Tartar, also known as dental calculus, is a hardened form of dental plaque that adheres firmly to the surfaces of teeth.
From Oral Bacteria to Plaque
The journey to tartar begins with dental plaque, a sticky, colorless or pale yellow biofilm on teeth. This film is a complex community primarily composed of bacteria, along with food particles, salivary proteins, and other oral debris.
Within minutes of cleaning teeth, a thin layer of salivary proteins and glycoproteins, known as the acquired pellicle, forms on the tooth surface, providing an initial attachment site for bacteria. Oral bacteria, notably Streptococcus mutans and other anaerobic species, are initial colonizers of this pellicle. These bacteria feed on sugars and starches consumed from food and drinks, metabolizing them and producing acids. This bacterial activity and the sticky extracellular matrix they produce contribute to the thickening and spreading of the plaque biofilm along the gumline and between teeth. At this stage, plaque remains soft and can be effectively removed through daily brushing and flossing.
The Hardening Process
If dental plaque is not consistently removed, it undergoes a mineralization process. This calcification occurs when minerals, primarily calcium phosphate, calcium carbonate, and magnesium phosphate, from saliva deposit into the plaque matrix. These inorganic salts precipitate within the organic framework of the plaque, becoming strongly bonded to the tooth enamel.
Plaque can begin to calcify into tartar within 24 to 72 hours if left undisturbed. However, the average time for mineralization is 10 to 12 days. Once the plaque has calcified into tartar, its rough and porous surface provides an even more favorable environment for additional plaque accumulation, which can then undergo further mineralization. Unlike soft plaque, tartar cannot be removed by regular brushing or flossing and requires professional dental instruments for removal.
Factors Influencing Formation
Several factors can influence the rate and extent of tartar formation. Inadequate oral hygiene, such as infrequent or ineffective brushing and flossing, is a primary contributor, allowing plaque to remain on tooth surfaces long enough to mineralize.

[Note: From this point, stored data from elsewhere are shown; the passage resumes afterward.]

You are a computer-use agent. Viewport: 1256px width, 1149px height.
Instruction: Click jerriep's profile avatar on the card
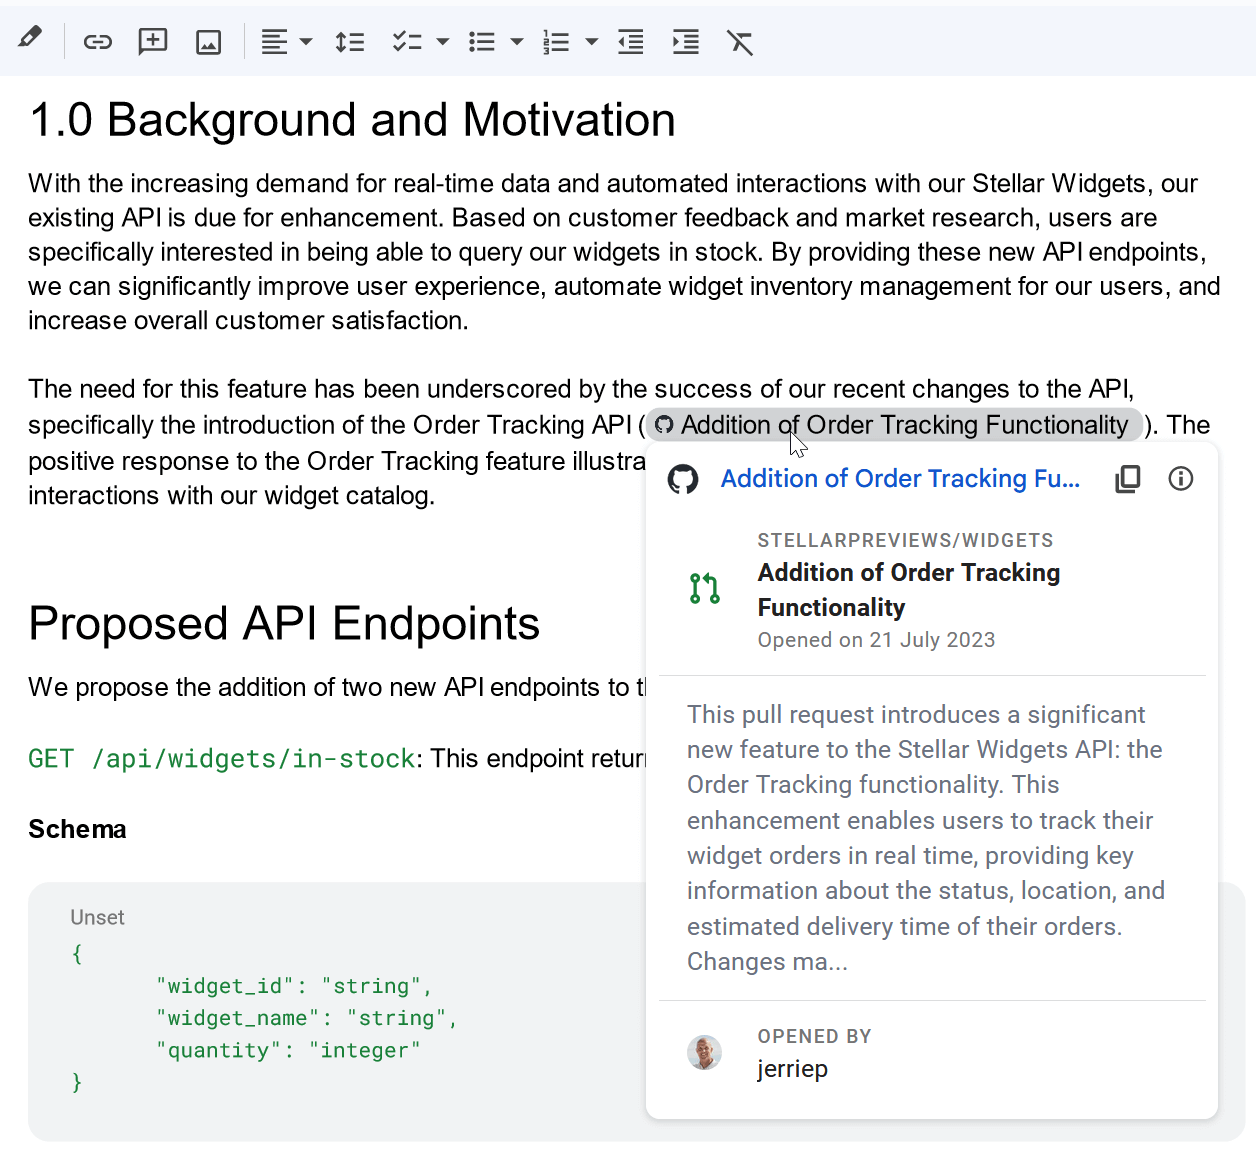(x=704, y=1053)
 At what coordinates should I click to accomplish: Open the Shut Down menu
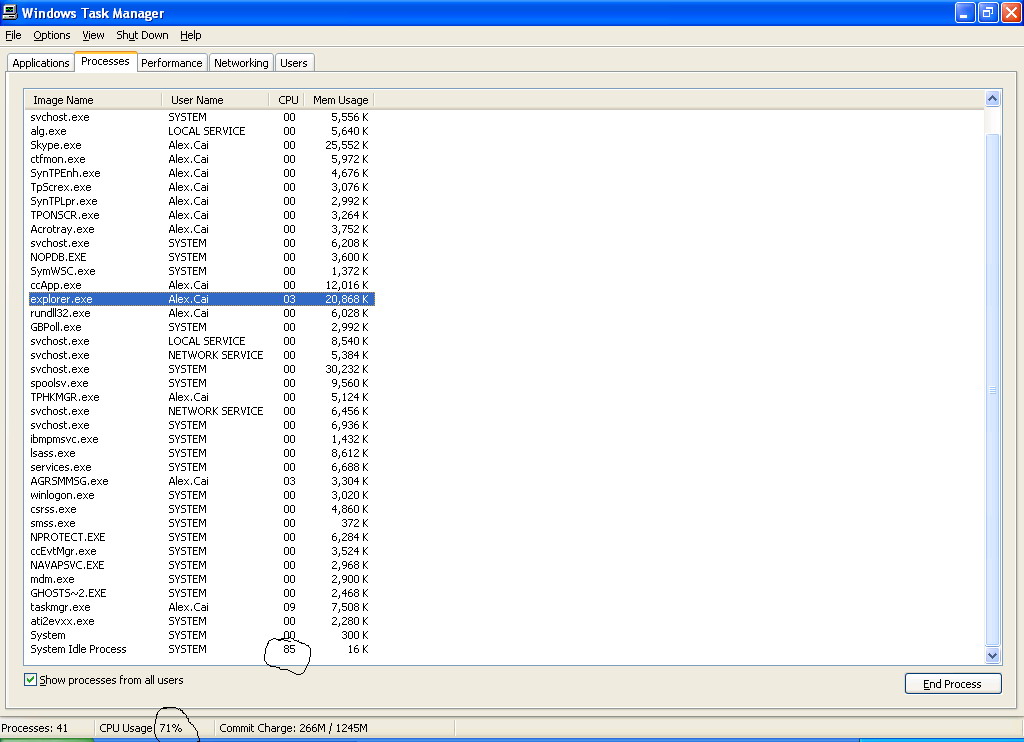point(142,35)
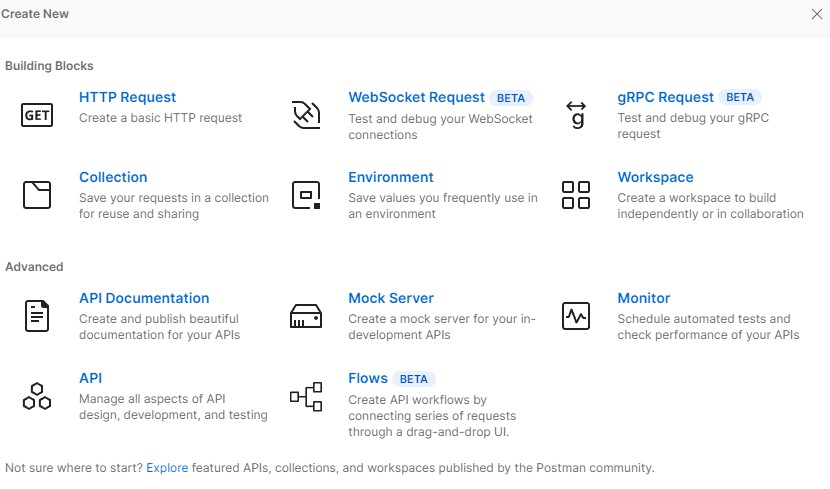Viewport: 830px width, 489px height.
Task: Select the Mock Server icon
Action: coord(306,316)
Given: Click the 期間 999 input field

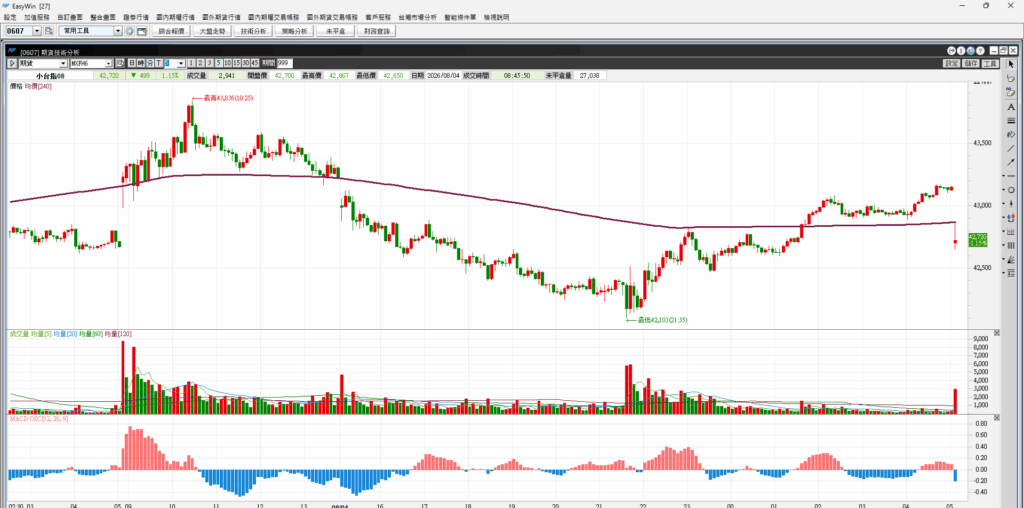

Dietary habits also play a role, as frequent consumption of sugary and starchy foods provides the necessary fuel for oral bacteria to produce plaque. Individual variations in saliva composition significantly affect tartar development. Saliva with higher concentrations of calcium and phosphate ions can accelerate the mineralization process. Additionally, certain genetic predispositions can influence an individual’s susceptibility to tartar formation. Habits like smoking are also associated with a higher risk of tartar buildup. Tartar commonly accumulates in areas close to salivary gland openings, such as the lingual surfaces of the lower front teeth and the buccal (cheek) surfaces of the upper molars, due to increased mineral exposure from saliva in these regions.